[Excerpted records]

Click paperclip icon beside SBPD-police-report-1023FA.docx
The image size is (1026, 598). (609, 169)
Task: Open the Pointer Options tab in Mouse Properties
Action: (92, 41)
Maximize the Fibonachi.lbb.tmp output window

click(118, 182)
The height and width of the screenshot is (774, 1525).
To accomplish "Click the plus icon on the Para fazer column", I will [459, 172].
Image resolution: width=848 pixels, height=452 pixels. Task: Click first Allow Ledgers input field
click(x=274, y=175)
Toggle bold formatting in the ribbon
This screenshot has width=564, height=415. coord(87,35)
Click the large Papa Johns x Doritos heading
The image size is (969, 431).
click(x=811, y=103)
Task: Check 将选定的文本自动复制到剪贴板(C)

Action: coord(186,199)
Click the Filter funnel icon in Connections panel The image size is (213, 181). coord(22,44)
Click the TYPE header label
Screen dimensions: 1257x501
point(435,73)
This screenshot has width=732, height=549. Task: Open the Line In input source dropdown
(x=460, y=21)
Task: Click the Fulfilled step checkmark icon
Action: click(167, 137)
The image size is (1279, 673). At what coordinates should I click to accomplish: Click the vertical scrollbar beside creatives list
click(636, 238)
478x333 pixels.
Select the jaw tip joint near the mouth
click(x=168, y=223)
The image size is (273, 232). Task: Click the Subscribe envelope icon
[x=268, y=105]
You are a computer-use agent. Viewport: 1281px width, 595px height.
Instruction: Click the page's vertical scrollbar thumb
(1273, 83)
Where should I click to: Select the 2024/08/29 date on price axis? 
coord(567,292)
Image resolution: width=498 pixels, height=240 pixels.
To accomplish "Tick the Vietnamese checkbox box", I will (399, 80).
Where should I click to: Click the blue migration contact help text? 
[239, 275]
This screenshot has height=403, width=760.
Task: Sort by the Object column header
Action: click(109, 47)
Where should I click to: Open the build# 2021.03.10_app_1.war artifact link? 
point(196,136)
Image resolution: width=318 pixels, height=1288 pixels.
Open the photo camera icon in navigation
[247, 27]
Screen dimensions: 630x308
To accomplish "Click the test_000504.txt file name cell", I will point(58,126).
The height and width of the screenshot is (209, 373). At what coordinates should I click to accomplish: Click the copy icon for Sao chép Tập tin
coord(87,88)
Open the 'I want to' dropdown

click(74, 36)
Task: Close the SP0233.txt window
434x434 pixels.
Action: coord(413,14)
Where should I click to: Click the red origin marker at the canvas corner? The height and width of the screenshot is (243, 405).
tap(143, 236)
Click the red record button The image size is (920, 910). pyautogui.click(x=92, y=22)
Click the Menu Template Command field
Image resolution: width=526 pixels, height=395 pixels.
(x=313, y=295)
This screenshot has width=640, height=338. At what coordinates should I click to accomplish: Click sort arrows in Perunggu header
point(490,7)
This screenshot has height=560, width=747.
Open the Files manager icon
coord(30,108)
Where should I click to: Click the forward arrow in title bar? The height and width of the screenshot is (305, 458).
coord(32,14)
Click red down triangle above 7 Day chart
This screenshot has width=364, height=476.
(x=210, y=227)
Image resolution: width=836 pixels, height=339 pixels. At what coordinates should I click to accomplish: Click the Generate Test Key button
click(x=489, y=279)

[/Excerpted records]

Assignment:
Report each line in the data above that holds the word "will" by copying it.

Task result:
To accomplish "Click the plus icon on the Para fazer column", I will [459, 172].
To accomplish "Tick the Vietnamese checkbox box", I will (399, 80).
To accomplish "Click the test_000504.txt file name cell", I will point(58,126).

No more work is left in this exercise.